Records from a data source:

- Opening Delimiter -

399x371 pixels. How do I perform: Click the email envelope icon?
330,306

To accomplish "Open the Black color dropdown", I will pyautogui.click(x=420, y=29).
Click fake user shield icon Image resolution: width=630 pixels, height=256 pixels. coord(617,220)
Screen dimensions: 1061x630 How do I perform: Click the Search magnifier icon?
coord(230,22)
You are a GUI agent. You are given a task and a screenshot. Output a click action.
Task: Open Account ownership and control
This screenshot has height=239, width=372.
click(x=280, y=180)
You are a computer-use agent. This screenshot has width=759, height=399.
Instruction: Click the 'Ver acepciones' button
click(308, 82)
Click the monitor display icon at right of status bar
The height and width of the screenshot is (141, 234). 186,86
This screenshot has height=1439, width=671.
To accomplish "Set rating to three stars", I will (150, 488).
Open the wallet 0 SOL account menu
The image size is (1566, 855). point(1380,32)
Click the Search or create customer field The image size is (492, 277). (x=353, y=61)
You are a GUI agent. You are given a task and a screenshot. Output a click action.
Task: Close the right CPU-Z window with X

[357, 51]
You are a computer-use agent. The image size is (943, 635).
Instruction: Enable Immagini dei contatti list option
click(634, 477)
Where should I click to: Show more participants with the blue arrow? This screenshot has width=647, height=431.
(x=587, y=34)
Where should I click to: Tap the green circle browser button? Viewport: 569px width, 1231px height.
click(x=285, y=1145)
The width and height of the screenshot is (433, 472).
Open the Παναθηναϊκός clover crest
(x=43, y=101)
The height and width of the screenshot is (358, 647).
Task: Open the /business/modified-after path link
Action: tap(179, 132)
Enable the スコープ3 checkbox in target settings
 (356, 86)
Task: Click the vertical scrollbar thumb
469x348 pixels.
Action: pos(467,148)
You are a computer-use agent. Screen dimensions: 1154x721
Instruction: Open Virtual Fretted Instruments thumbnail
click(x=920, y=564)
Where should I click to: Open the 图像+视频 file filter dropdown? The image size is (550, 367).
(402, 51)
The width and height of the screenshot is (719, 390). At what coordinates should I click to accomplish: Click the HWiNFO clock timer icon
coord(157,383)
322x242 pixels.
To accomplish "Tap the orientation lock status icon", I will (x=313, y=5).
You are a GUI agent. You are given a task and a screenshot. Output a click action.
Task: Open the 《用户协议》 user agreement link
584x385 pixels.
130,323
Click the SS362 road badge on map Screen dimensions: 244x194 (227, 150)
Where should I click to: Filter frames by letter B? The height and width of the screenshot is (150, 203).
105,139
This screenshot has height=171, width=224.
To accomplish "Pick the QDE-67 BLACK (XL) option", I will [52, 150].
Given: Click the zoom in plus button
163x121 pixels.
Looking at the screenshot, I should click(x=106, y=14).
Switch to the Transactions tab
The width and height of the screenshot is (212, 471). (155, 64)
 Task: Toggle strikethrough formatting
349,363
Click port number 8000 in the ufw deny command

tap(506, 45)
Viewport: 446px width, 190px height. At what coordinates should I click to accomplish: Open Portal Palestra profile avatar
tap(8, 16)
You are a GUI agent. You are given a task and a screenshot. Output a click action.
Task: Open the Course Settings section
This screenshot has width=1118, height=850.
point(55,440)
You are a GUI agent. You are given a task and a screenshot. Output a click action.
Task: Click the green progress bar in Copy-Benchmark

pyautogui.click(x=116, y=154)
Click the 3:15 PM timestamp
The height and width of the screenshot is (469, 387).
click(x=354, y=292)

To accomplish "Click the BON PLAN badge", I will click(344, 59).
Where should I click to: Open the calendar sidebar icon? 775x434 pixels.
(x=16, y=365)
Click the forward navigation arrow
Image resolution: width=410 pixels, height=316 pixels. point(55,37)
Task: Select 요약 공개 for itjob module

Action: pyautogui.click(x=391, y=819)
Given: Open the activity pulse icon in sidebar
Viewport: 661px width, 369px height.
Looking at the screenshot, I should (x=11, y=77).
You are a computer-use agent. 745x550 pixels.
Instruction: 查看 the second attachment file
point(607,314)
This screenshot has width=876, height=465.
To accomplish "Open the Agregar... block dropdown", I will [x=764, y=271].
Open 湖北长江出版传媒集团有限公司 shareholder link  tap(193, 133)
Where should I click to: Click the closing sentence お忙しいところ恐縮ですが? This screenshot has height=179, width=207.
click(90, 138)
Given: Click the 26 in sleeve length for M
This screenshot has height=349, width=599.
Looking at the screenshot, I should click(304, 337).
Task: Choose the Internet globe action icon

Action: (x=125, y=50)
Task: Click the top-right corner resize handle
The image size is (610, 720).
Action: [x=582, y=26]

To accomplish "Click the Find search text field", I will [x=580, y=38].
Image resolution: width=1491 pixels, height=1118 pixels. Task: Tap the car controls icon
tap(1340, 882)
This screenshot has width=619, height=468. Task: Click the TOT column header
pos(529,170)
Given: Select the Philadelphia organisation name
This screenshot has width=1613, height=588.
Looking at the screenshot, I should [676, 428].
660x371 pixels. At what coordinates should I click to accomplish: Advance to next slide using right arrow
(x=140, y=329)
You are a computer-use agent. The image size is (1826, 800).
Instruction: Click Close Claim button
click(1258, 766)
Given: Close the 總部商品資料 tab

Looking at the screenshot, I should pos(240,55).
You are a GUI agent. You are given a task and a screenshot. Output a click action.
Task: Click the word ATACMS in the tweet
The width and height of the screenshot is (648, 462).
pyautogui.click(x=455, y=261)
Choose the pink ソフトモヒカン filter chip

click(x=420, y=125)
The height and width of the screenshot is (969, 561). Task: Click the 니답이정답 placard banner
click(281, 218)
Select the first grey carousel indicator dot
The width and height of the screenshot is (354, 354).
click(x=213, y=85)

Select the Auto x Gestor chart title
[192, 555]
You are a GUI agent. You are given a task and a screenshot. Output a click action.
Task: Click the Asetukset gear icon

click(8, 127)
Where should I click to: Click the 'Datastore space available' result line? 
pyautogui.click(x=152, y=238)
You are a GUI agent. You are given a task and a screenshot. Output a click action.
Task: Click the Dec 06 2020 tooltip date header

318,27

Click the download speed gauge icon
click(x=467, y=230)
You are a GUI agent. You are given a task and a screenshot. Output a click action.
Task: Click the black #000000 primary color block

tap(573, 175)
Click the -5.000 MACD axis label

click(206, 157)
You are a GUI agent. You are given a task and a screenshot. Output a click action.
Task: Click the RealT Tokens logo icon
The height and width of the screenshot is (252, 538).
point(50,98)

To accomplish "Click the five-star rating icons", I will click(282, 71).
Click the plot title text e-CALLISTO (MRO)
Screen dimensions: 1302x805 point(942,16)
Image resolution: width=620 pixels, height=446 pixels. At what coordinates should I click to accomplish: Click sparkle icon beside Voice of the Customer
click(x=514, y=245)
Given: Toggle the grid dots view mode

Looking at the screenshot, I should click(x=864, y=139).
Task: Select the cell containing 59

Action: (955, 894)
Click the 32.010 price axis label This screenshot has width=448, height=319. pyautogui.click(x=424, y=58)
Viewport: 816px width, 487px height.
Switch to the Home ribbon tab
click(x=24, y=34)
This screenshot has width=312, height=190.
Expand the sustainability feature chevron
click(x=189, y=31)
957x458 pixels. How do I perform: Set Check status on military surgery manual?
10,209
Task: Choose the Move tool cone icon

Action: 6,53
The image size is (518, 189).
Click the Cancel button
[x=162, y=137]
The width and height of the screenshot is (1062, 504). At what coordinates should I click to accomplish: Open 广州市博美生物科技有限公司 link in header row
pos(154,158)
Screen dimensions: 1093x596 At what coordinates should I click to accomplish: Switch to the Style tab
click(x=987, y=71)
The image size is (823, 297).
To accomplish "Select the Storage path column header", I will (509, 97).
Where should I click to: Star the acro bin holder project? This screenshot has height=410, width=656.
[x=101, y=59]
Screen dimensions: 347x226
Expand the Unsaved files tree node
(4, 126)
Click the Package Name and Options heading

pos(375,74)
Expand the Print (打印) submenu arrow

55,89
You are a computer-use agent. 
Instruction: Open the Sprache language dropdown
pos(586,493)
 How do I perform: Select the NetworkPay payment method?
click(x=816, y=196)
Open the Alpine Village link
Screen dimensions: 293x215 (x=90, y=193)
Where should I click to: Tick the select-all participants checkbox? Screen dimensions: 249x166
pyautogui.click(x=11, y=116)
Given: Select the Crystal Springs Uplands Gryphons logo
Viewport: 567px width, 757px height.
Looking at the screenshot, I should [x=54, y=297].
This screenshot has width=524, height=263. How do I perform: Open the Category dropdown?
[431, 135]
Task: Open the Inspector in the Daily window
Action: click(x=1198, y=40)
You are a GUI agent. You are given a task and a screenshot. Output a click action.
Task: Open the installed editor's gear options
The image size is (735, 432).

- Closing Delimiter -

### Task requirements
Among the entries, how many lines contain the string "field"? Give the number without anything else.

### Answer to this exercise
2